Fight Image Spam With FuzzyOCR And SpamAssassin On Debian Lenny

Version 1.0
Author: Falko Timme
Follow me on Twitter

This tutorial describes how to scan emails for image spam with FuzzyOCR on a Debian Lenny server. FuzzyOCR is a plugin for SpamAssassin which is aimed at unsolicited bulk mail containing images as the main content carrier. Using different methods, it analyzes the content and properties of images to distinguish between normal mails (ham) and spam mails. FuzzyOCR tries to keep the system load low by scanning only mails that have not already been categorized as spam by SpamAssassin, thus avoiding unnecessary work.

I do not issue any guarantee that this will work for you!

 

1 Preliminary Note

In this article I will use Debian Lenny for the base system.

I assume that SpamAssassin is already installed and working, with /etc/mail/spamassassin/ as its main configuration directory. If your directory is different (e.g. if you have ISPConfig 2 installed, the directory is /home/admispconfig/ispconfig/tools/spamassassin/etc/mail/spamassassin/), this is no problem. I will annotate where to change what.

Please make sure that your SpamAssassin version works with FuzzyOCR. For example, the FuzzyOCR version I'm going to install here (fuzzyocr-3.5.1-devel.tar.gz) requires SpamAssassin 3.1.4 or newer.

 

2 Install The Prerequisites For FuzzyOCR

FuzzyOCR has some prerequisites like ocrad and gocr that we can install like this:

aptitude install netpbm gifsicle libungif-bin gocr ocrad libstring-approx-perl libmldbm-sync-perl imagemagick tesseract-ocr

 

3 Install FuzzyOCR

Next we download and install the latest FuzzyOCR devel version from http://fuzzyocr.own-hero.net/wiki/Downloads. We download the devel version instead of the stable version because the FuzzyOCR developers say:

"The current recommendation is the development version because the stable version lacks features and is very old."

---

SHORT EXERCISE
Can you reproduce the FuzzyOCR tutorial starting at the words "In this article" and stopping after "to change what.", renaming "directory" to "folder" wherever it occurs? The entries after this point come from a separate source.

Dataset excerpt
---

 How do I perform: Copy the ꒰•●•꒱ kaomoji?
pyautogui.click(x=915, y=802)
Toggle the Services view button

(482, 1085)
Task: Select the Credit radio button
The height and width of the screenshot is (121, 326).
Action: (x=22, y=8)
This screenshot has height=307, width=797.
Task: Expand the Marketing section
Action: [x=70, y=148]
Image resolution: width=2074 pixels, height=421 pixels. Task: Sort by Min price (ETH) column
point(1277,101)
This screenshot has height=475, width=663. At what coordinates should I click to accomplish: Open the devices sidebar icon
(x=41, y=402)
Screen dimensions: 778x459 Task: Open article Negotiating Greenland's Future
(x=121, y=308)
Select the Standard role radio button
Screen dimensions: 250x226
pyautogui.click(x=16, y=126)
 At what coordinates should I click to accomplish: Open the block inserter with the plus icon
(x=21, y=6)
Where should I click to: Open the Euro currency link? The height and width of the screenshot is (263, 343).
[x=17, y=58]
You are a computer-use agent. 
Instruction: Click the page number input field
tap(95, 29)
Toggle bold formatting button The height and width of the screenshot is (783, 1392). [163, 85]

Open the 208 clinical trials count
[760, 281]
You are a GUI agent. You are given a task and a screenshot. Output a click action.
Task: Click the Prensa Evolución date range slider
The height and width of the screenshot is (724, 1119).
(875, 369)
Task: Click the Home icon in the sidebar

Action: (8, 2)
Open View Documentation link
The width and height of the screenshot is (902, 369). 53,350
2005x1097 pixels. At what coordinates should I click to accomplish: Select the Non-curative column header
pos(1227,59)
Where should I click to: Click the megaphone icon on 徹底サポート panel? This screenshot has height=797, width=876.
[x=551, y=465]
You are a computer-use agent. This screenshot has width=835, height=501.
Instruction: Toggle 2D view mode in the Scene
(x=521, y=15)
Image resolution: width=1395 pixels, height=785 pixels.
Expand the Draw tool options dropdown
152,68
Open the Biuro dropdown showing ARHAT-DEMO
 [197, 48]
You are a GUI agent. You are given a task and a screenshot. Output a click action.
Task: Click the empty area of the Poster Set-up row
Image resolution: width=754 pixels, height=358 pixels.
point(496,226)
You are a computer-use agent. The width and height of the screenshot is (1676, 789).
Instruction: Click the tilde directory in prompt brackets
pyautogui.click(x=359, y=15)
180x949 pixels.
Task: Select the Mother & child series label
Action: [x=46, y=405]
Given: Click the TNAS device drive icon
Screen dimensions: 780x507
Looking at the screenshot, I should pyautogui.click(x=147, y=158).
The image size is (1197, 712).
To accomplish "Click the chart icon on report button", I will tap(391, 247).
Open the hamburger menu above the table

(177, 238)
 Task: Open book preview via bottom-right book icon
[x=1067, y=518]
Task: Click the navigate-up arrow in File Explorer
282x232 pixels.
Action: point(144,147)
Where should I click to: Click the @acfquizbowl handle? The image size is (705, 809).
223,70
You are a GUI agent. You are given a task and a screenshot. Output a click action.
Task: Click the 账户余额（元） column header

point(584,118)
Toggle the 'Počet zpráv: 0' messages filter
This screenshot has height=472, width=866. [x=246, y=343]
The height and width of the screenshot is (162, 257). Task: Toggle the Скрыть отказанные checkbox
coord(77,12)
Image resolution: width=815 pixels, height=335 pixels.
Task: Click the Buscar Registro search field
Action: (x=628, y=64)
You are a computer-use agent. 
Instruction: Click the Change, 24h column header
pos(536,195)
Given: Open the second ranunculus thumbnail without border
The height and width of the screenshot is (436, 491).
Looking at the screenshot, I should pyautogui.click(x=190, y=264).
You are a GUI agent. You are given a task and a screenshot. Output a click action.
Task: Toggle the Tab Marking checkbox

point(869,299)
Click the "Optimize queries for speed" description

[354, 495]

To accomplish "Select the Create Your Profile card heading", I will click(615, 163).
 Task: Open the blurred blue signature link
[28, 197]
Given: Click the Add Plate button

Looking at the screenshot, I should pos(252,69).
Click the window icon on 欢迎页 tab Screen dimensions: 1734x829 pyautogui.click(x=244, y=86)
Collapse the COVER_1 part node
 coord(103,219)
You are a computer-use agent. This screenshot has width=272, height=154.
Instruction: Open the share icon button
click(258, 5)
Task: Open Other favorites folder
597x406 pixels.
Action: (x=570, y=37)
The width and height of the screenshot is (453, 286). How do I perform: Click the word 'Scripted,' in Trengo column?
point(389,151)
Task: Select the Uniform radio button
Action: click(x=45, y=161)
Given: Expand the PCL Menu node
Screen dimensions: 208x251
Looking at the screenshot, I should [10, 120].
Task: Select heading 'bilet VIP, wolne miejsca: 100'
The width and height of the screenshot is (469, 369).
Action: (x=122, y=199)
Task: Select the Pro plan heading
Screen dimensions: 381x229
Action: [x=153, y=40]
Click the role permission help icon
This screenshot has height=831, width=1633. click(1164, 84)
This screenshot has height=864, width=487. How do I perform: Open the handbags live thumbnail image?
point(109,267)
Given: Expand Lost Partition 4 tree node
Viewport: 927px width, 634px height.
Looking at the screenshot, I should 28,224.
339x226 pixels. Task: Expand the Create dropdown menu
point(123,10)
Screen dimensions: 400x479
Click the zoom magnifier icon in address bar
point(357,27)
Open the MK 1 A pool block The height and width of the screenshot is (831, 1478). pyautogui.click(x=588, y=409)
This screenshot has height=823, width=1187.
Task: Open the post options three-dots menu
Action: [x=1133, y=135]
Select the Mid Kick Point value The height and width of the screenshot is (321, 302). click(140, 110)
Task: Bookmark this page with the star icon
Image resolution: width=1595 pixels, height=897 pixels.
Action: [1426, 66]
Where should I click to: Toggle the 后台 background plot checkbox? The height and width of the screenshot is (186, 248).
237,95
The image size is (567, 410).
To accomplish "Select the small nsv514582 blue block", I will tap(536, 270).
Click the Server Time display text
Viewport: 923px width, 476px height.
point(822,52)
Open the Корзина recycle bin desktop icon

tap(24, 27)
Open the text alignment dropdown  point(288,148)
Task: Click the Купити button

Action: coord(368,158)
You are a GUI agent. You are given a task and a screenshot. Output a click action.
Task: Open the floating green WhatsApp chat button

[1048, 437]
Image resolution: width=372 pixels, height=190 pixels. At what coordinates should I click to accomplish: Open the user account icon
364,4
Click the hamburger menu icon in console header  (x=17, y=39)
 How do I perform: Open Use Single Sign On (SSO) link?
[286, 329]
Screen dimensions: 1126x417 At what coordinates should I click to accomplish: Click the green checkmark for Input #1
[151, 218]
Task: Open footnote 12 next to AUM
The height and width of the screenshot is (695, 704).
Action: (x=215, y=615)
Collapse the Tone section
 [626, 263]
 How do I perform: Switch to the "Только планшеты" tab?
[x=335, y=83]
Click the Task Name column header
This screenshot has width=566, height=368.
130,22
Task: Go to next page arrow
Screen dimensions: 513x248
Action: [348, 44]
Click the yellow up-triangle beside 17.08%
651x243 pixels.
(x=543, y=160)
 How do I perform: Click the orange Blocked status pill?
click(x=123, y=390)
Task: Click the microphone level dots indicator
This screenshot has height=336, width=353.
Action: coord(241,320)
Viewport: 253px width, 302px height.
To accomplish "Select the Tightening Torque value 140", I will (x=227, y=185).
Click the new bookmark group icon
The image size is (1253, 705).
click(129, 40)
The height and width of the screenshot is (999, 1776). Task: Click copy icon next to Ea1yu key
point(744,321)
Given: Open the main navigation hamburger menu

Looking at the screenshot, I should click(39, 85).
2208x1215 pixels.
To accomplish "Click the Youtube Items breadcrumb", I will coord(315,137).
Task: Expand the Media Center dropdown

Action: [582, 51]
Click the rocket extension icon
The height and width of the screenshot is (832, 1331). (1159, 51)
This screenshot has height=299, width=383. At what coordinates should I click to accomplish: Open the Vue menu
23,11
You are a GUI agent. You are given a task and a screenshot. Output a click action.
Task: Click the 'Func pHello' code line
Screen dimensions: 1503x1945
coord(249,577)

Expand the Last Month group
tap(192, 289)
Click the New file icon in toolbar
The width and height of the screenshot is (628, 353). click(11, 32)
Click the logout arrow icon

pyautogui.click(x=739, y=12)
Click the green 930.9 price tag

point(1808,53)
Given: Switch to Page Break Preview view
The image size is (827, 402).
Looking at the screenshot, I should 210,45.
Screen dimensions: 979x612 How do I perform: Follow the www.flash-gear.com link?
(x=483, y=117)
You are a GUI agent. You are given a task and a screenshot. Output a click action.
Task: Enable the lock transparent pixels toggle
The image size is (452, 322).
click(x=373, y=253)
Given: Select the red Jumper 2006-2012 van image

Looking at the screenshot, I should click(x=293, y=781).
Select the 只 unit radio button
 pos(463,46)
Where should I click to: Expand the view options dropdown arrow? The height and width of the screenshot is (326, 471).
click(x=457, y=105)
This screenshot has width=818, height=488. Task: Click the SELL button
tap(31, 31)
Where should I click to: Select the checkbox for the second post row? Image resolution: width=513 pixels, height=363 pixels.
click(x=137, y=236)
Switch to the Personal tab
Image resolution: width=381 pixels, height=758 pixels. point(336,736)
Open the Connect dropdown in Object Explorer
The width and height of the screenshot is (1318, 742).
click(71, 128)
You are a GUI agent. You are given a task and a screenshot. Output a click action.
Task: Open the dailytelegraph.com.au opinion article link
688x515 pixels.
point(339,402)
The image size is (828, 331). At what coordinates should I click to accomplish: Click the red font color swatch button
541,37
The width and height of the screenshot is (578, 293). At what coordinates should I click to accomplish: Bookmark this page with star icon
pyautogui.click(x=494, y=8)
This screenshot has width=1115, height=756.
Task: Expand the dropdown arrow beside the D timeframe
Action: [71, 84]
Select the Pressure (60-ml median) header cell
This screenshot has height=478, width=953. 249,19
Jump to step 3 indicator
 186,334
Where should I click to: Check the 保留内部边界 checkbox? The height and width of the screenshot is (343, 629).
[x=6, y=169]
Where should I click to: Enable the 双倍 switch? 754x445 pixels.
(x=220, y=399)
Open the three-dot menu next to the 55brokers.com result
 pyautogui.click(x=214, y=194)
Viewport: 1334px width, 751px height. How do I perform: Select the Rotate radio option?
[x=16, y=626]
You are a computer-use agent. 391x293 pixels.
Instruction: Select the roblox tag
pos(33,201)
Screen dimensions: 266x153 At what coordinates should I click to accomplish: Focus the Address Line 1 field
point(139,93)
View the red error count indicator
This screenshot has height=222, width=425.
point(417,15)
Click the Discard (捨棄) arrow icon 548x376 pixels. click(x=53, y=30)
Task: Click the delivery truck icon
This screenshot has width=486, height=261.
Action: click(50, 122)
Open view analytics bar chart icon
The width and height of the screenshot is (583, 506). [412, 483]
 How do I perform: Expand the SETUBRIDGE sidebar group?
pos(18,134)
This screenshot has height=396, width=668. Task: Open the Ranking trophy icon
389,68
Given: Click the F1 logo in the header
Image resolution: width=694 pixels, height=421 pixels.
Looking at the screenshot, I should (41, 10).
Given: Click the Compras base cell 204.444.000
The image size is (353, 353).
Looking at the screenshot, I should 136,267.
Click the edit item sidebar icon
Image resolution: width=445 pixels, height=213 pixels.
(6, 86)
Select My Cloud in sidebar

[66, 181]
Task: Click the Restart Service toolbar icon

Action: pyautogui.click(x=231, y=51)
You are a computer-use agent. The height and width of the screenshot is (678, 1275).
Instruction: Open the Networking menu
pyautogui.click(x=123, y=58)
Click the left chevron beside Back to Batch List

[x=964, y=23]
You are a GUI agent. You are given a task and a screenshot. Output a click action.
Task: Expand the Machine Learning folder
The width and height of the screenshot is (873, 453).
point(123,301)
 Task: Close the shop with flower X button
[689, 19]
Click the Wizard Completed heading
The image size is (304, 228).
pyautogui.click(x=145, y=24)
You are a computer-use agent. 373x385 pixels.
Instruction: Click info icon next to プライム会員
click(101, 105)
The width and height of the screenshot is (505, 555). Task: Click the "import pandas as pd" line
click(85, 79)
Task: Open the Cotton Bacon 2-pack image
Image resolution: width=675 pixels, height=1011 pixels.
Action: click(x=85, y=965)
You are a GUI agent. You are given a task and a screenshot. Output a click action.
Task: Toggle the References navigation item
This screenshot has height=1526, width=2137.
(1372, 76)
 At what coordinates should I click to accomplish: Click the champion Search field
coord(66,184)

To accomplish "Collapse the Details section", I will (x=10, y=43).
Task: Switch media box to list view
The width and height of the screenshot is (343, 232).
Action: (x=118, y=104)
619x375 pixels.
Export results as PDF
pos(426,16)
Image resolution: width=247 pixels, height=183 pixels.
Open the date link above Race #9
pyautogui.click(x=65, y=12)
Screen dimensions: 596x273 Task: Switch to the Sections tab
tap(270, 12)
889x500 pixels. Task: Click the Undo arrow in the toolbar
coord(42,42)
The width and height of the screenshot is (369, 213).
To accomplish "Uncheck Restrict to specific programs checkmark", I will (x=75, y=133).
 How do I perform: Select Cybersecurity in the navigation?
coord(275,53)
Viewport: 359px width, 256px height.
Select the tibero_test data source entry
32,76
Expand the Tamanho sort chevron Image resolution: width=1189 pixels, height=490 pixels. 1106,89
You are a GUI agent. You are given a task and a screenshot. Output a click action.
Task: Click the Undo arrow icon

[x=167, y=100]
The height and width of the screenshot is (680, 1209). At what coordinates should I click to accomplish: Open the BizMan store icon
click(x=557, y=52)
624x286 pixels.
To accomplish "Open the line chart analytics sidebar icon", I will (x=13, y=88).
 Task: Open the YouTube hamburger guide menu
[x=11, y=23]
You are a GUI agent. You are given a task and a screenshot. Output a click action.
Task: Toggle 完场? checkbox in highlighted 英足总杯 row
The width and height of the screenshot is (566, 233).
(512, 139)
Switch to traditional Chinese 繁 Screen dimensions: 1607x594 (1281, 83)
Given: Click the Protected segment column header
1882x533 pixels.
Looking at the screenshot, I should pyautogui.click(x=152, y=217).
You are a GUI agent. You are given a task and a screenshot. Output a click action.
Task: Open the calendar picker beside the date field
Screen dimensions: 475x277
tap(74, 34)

---

THE OUTPUT
In this article I will use Debian Lenny for the base system.

I assume that SpamAssassin is already installed and working, with /etc/mail/spamassassin/ as its main configuration folder. If your folder is different (e.g. if you have ISPConfig 2 installed, the folder is /home/admispconfig/ispconfig/tools/spamassassin/etc/mail/spamassassin/), this is no problem. I will annotate where to change what.